Exercise instructions: Output, exactly as written, the lines below starting at the line containing "Viewport: 1420px width, 840px height." and ending at the line containing "a new browser". Drop the pictures and keep both end lines.
[Provided data]
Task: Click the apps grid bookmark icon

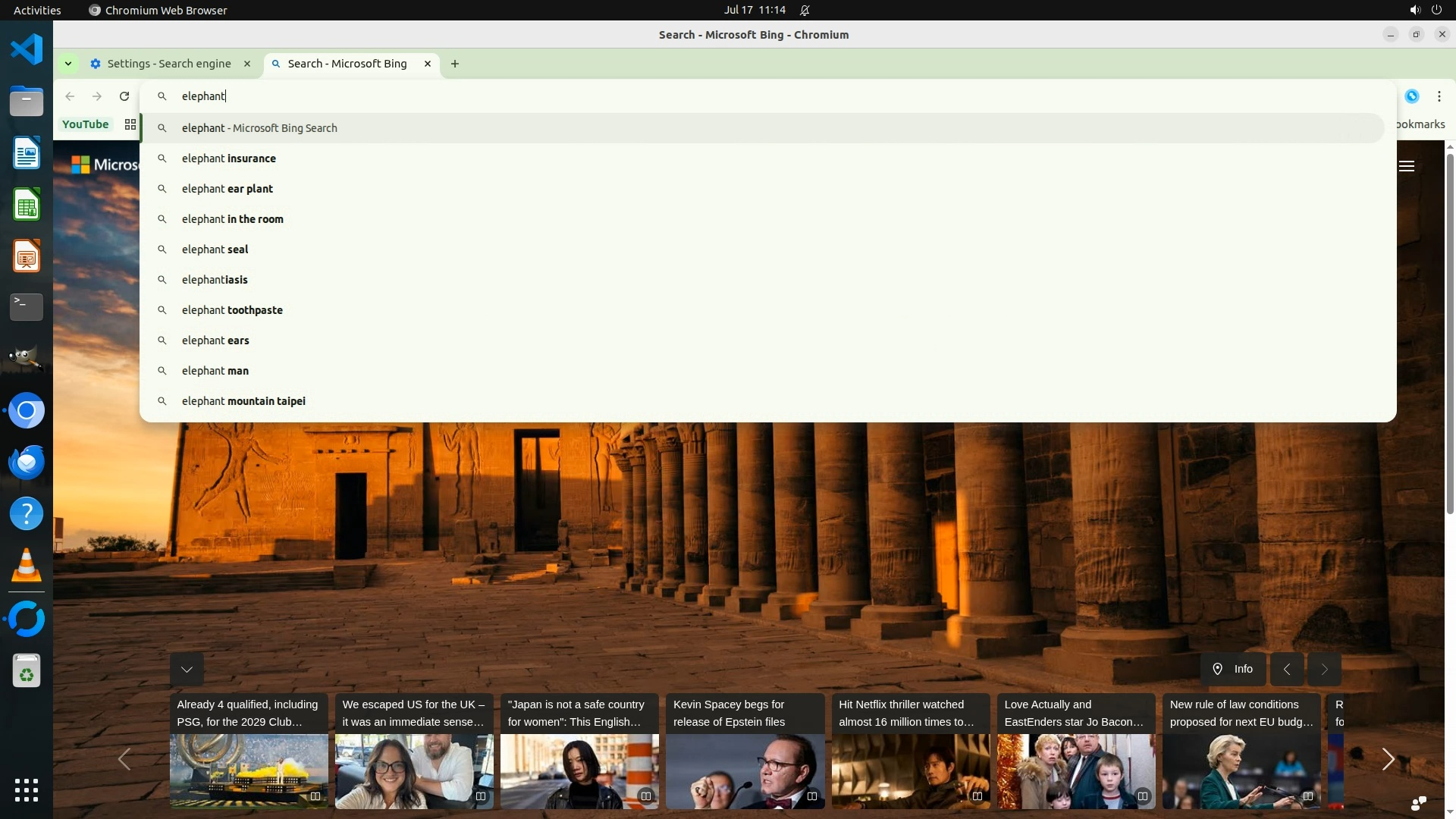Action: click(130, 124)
[/Provided data]
[Provided data]
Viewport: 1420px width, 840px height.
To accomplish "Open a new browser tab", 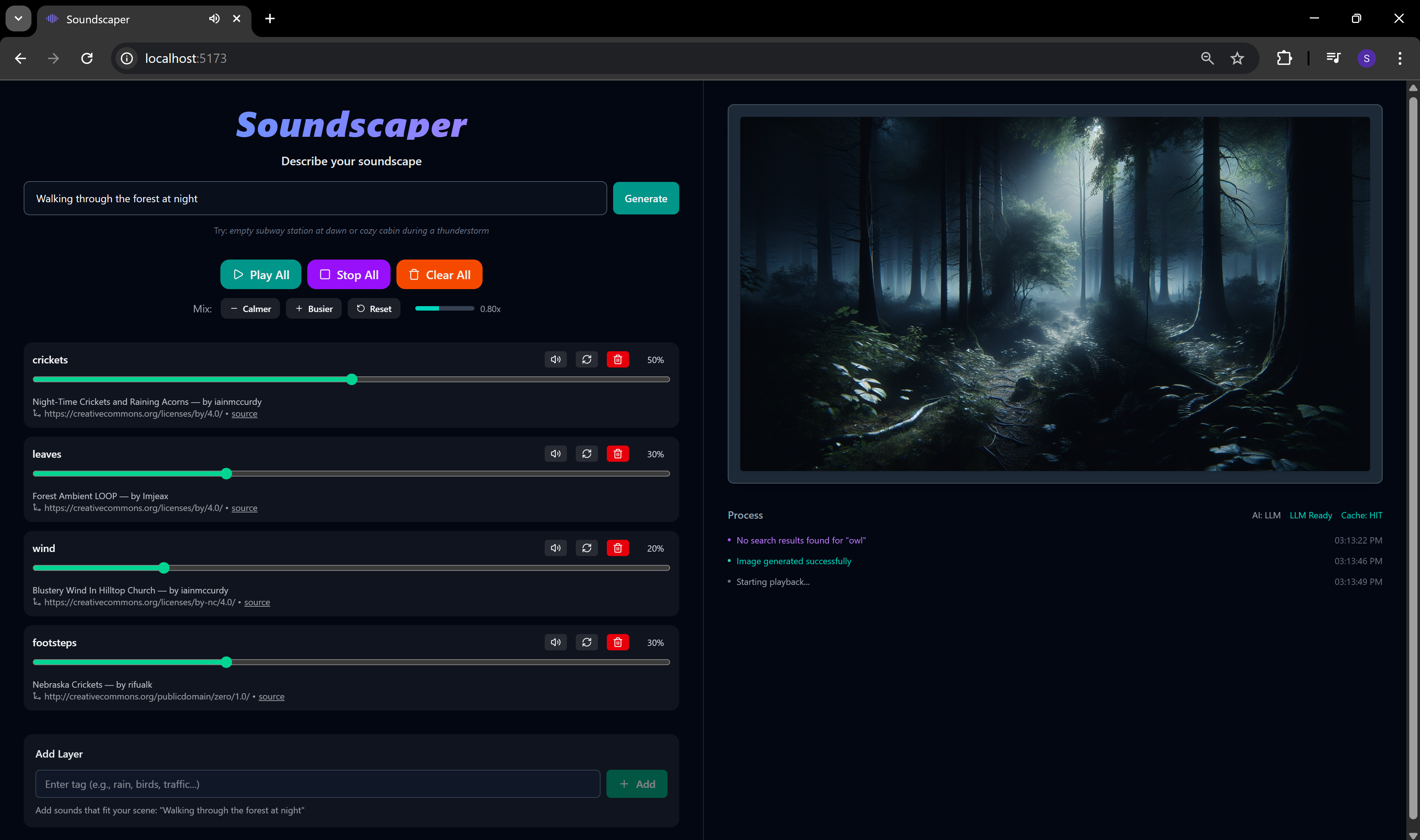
[/Provided data]
[Provided data]
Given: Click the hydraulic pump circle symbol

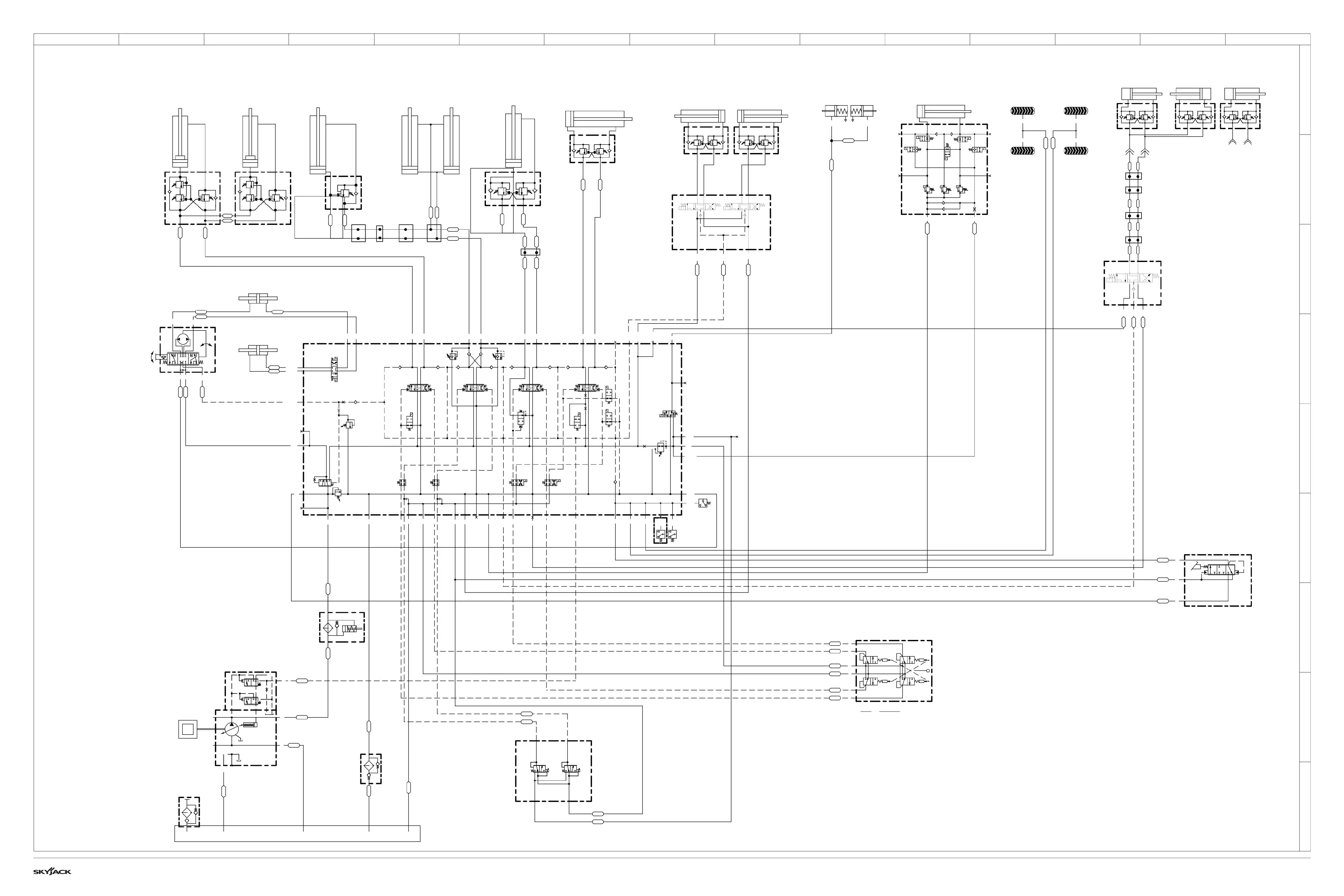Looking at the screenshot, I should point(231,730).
[/Provided data]
Output of the exercise:
Viewport: 1420px width, 840px height.
To accomplish "Open a new browser tab", 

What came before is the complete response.